Data leakage (which could have occurred, but did not occur) from the telemedicine company

Just a couple of days ago, I wrote on Habré about how the Russian medical online service DOC + managed to leave in the public domain a database with detailed access logs from which it was possible to get data from patients and service staff. And here is a new incident, with another Russian service providing patients with online consultations of doctors - “Doctor is near” (www.drclinics.ru).

I’ll write right away that, due to the adequacy of the Doctor beside employees, the vulnerability was quickly (2 hours from the notice at night!) Eliminated and most likely the leakage of personal and medical data did not happen. Unlike the DOC + incident, where I know for sure that at least one json file with 3.5 GB data got into the “open world”, and the official position looks like this: “ In the public domain, a small amount of data was temporarily which cannot lead to negative consequences for employees and users of the DOC + service. ".

I, as the owner of the Leaked Telegram channel, were contacted by an anonymous subscriber and reported a potential vulnerability on www.drclinics.ru.
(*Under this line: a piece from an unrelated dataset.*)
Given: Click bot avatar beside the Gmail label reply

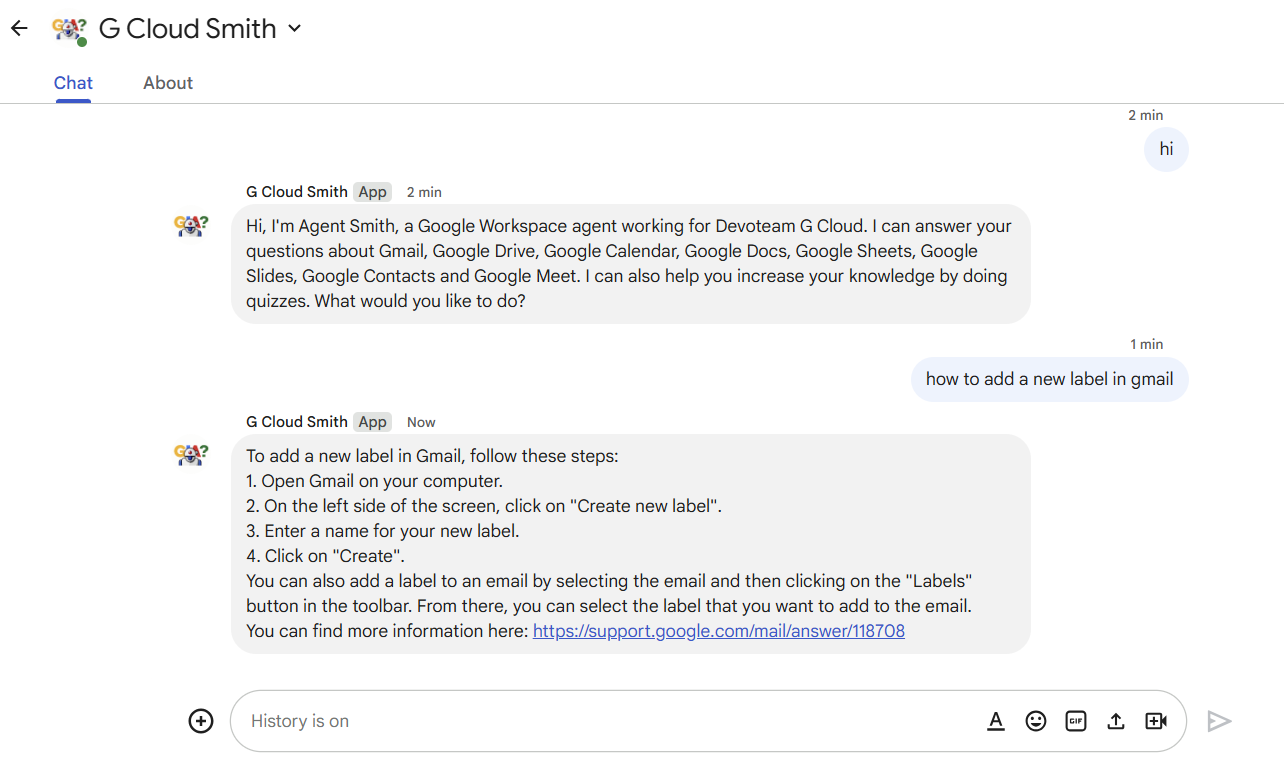Looking at the screenshot, I should pyautogui.click(x=191, y=455).
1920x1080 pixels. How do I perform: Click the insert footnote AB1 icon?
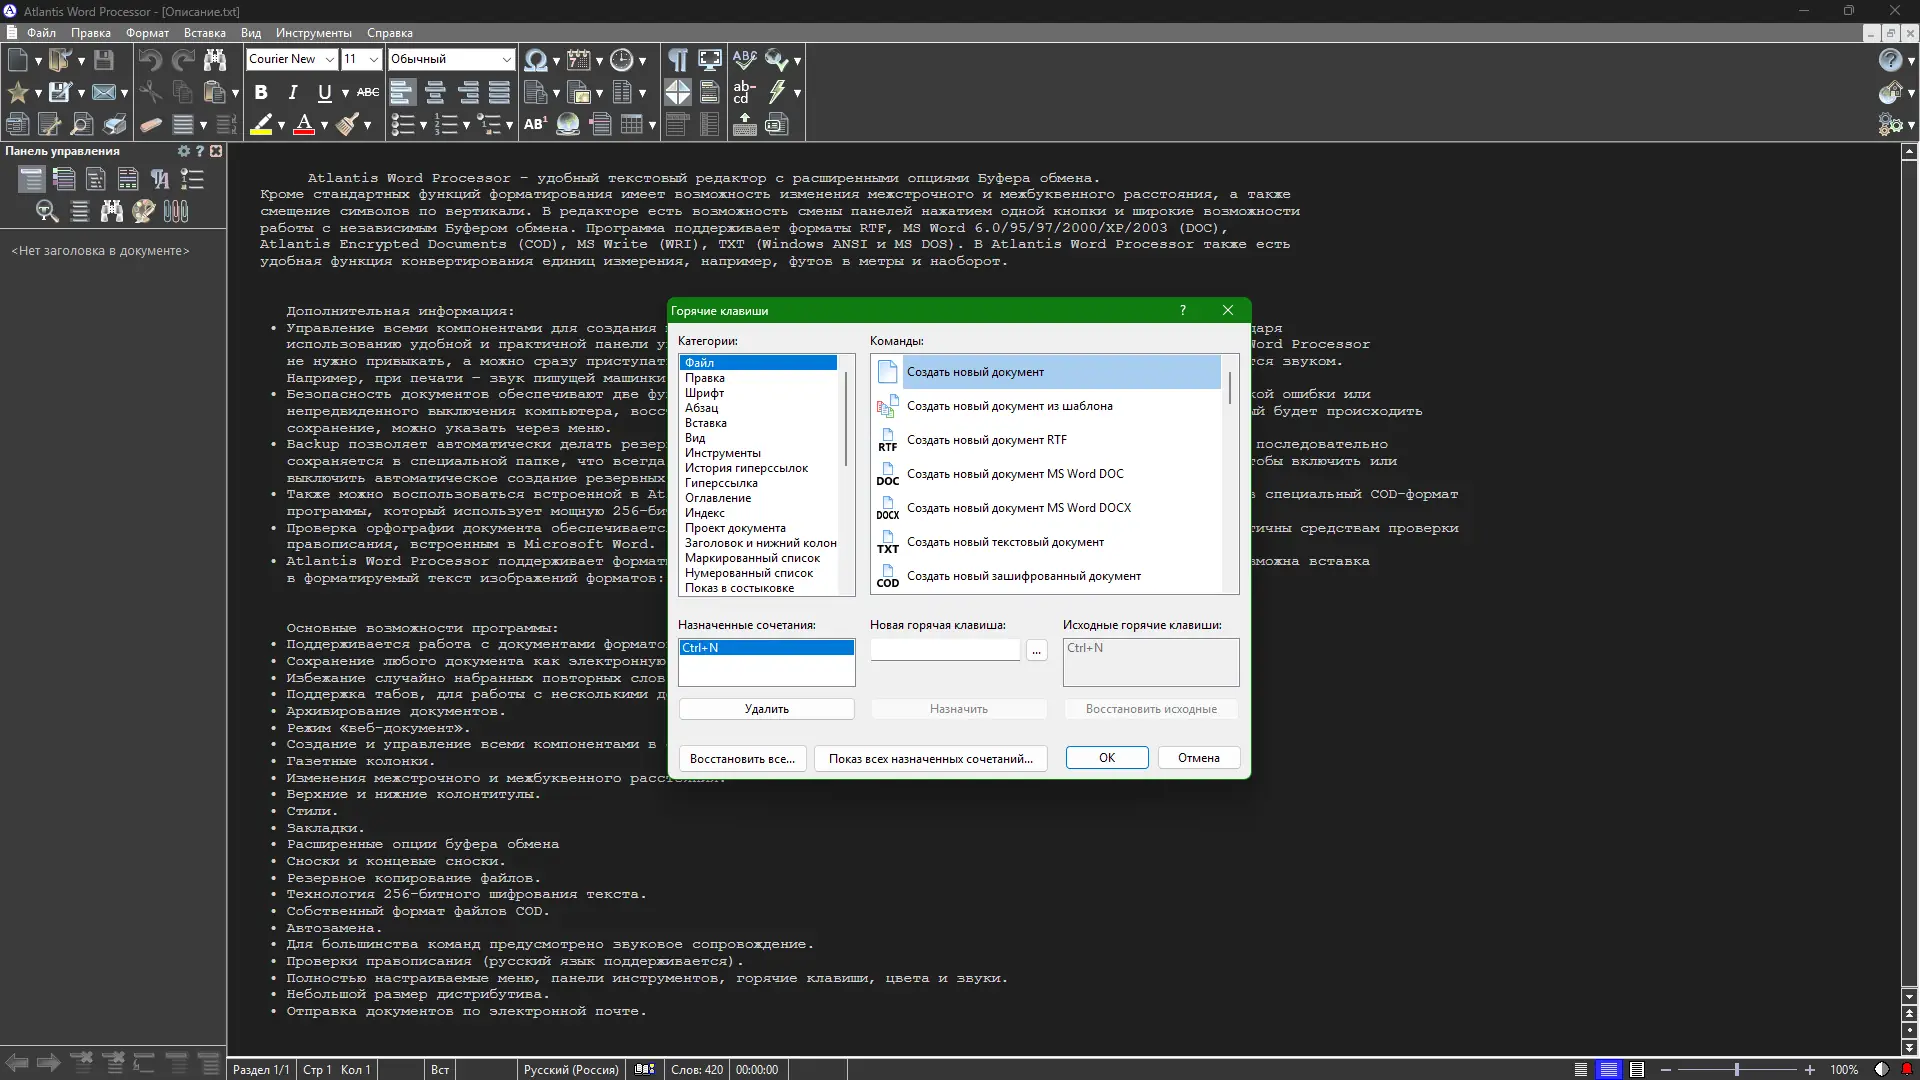click(x=535, y=125)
The essence of the vulnerability was that, knowing the URL and being in the system under your account, you could view data from other patients.

To register a new account in the Doctor beside system, in fact, only a mobile phone number is required, which receives confirming SMS, so no one could have problems accessing the personal account.

After the user logged into his personal account, he could immediately change the URL in the address bar of his browser to view reports containing patient personal data and even medical diagnoses.

The main problem was that the service uses the end-to-end numbering of reports and from these numbers already forms a URL:

https://[ ]/…/…/40261/…

Therefore, it was enough to set the minimum allowable number (7911) and maximum (42926 - at the moment of the presence of the vulnerability) to calculate the total number (35015) of reports in the system and even (if there is malicious intent) to extort them all with a simple script.

Among the data available for viewing were: doctor’s and patient’s full names, doctor’s and patient’s birth dates, doctor’s and patient’s telephones, doctor’s and patient’s gender, doctor’s and patient’s e-mail addresses, doctor’s specialization, consultation date, consultation cost, and in some cases even a diagnosis ( as a comment to the report).

This vulnerability is in fact very similar to the one that was discovered in December 2017 on the server of the microfinance organization “Zaymograd”. Then, through the search, it was possible to obtain 36763 contracts containing full passport data of the organization’s clients.

As I indicated from the very beginning, the Doctor beside employees showed real professionalism and despite the fact that I reported them about the vulnerability at 23:00 (Moscow time), access to the personal account was immediately closed for everyone, and by 1:00 ( Moscow time) this vulnerability was eliminated.

I can not help but kick again the PR department of the same DOC + (LLC "New Medicine"). Declaring “ in the public domain temporarily turned out to be a small amount of data ”, they overlook the fact that we have “objective control” data, namely the search engine Shodan. As correctly noted in the comments to that article, according to Shodan, the date of the first fixing of the open ClickHouse server on the IP address is DOC +: 02/15/2019 03:08:00, the last fix date: 03/17/2019 09:52:00. Database size is about 40 GB.

And there were a total of 15 fixations:

 15.02.2019 03:08:00 16.02.2019 07:29:00 24.02.2019 02:03:00 24.02.2019 02:50:00 25.02.2019 20:39:00 27.02.2019 07:37:00 02.03.2019 14:08:00 06.03.2019 22:30:00 08.03.2019 00:23:00 08.03.2019 14:07:00 09.03.2019 05:27:00 09.03.2019 22:08:00 13.03.2019 03:58:00 15.03.2019 08:45:00 17.03.2019 09:52:00 

From the statement it turns out that temporarily it is just over a month, and a small amount of data is about 40 gigabytes. Well I do not know...

But back to the "Doctor is near."

At the moment, my professional paranoia is haunted only by one remaining minor problem - by the server's response, you can find out the number of reports in the system. When you try to get a report using a URL that you don’t have access to (but the report itself is available), the server returns ACCESS_DENIED , and when you try to get a report that does not exist, NOT_FOUND is returned. By monitoring the increase in the number of reports in the system over time (once a week, month, etc.), it is possible to estimate the workload of the service and the volume of services provided. This of course does not violate the personal data of patients and doctors, but may be a violation of the company's commercial secrets.